Es ist eine sehr schöne Sache, das Mittel des Streiks für das Recht auf Schwangerschaftsabbruch anzuwenden und das gab Hoffnung. Denn aufgrund der Pandemie sind viele Rechte ausgehebelt worden und nicht nur in repressiven Staaten wie der Türkei oder Polen, sondern nahezu überall erlebt die extreme Rechte einen Aufstieg. So auch in Deutschland. Auch in der Bundesrepublik sind Abtreibungen nicht ganz einfach, denn es gibt klare Vorbedingungen. Diese rassistischen, religiös-konservativen Kreise greifen das Recht von Frauen auf Schwangerschaftsabbruch als auch die gesellschaftlichen Freiheiten von Frauen an. Die Aktionen stellen meiner Ansicht nach einem sehr schönen und hoffnungsvollen Versuch dar. Denn in den Jahren, als ich aus der Türkei nach Polen kam, hatte Erdoğan gerade das von Ihnen erwähnte Zitat „Jede Abtreibung ist ein Uludere“ abgegeben. Darüber hinaus hat er mit Äußerungen wie, macht drei Kinder, macht fünf Kinder, den Frauen das Kinderkriegen und Heiraten als alleinige Rolle zugewiesen. Dieser Diskurs brach zu dieser Zeit über uns herein – aber natürlich, damals kamen auch starke Antworten von der Frauenbewegung. Deswegen kann ich sagen, dass mich so etwas in Polen zu erleben gestärkt hat. In einem Land, in dem ich die Sprache nicht konnte, habe ich mich auf emotionaler Ebene dennoch nicht fremd gefühlt, deswegen habe ich die Kamera in die Hand genommen und begonnen, die Aktionen zu dokumentieren.
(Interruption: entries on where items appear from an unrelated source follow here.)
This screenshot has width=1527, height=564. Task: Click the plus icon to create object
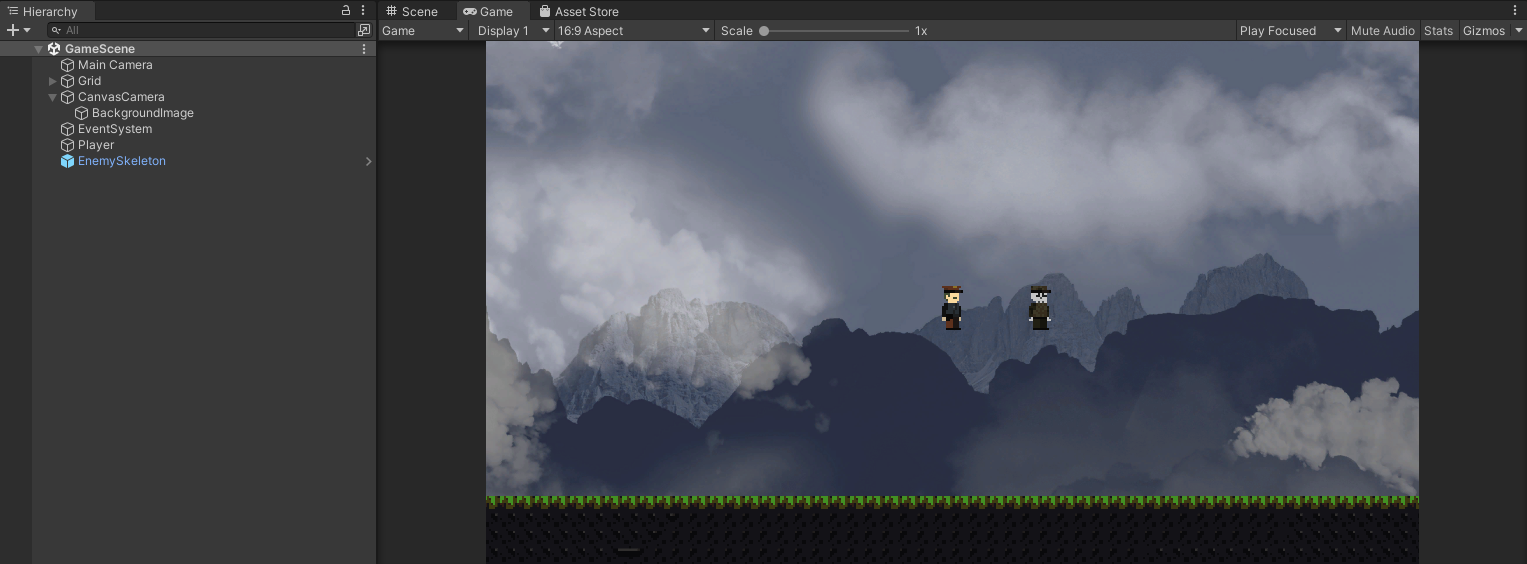coord(12,30)
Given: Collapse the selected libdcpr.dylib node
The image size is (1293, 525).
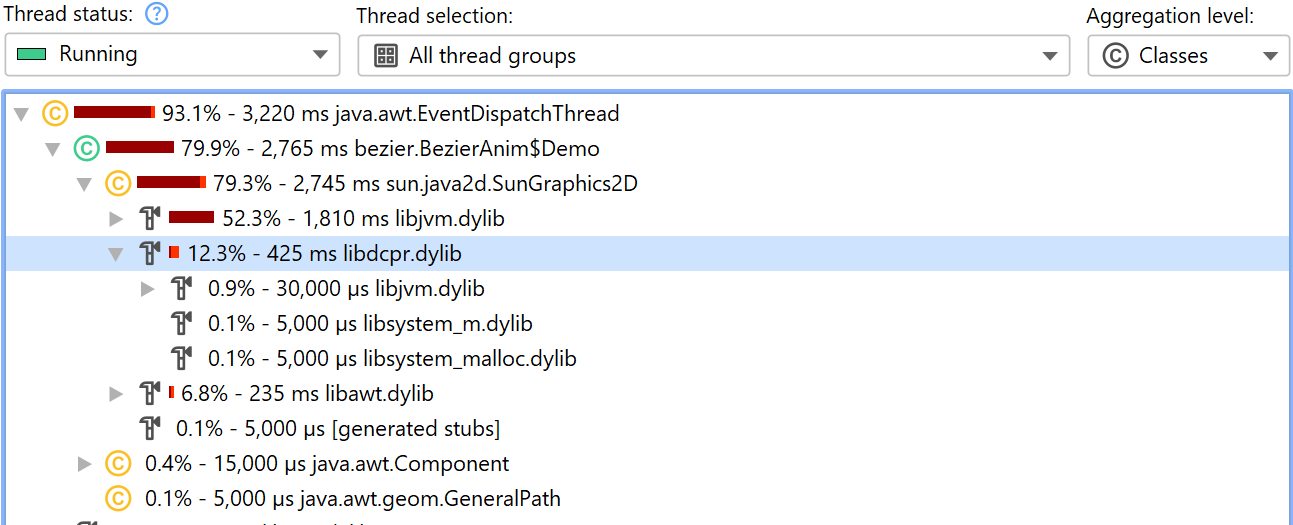Looking at the screenshot, I should coord(116,254).
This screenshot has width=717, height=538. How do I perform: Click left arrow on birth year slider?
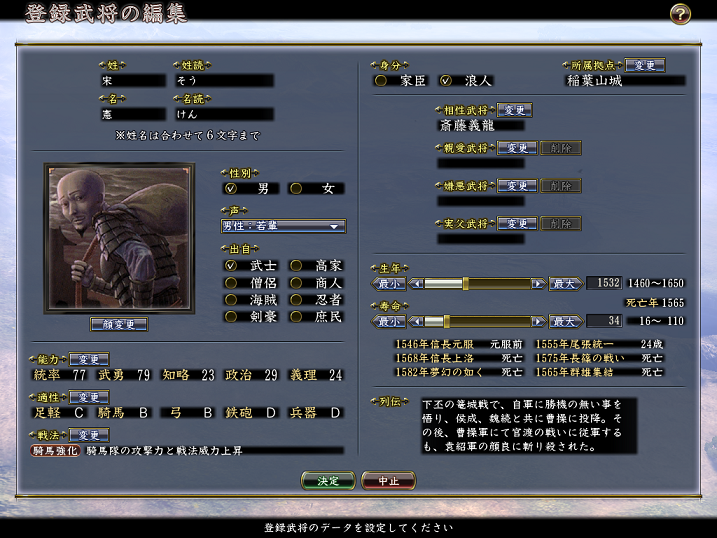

Die Aktivist*innen dort haben die Aufnahmen auch genutzt und verbreitet. So wurde ich auf diese Weise auch Teil dieser Bewegung. Später konnte ich durch meine feministischen Freundinnen hier, und meine polnischen Gefährtinnen eine Dokumentation aus den Aufnahmen erstellen. Die Dokumentation zirkulierte auf Unterstützungsveranstaltungen für die Aktionen gegen das Verbot von Schwangerschaftsabbruch in Polen. Auch in Deutschland wurde der Film an verschiedenen Orten gezeigt. In der Türkei wurde er auf dem Arbeiterfilmfestival und auf einer Sondervorführung der „Frauenplattform Yoğurtçu“ gezeigt. In Diyarbakır wurde er im Rahmen des Festivals „FilmAmed“ gezeigt. Mein Ziel war es, am Beispiel des Kampfes gegen das Verbot von Schwangerschaftsabbruch zu zeigen, dass die Frauen und LGBTI+-Bewegungen international betrachtet ähnliche Probleme erleben und diese in verschiedenen Ländern mit unterschiedlichen Aktionsformen adressieren. Ich wollte etwas schaffen, dass Solidarität weckt und inspiriert. Wichtig noch zu sagen ist, dass das Problem der Kriminalisierung des Schwangerschaftsabbruchs natürlich ein Frauenproblem ist, aber auch Menschen, die sich nicht im Zweigeschlechtersystem verorten, die sich als non binary oder trans definieren, werden von diesen Verboten auf die gleiche Weise betroffen.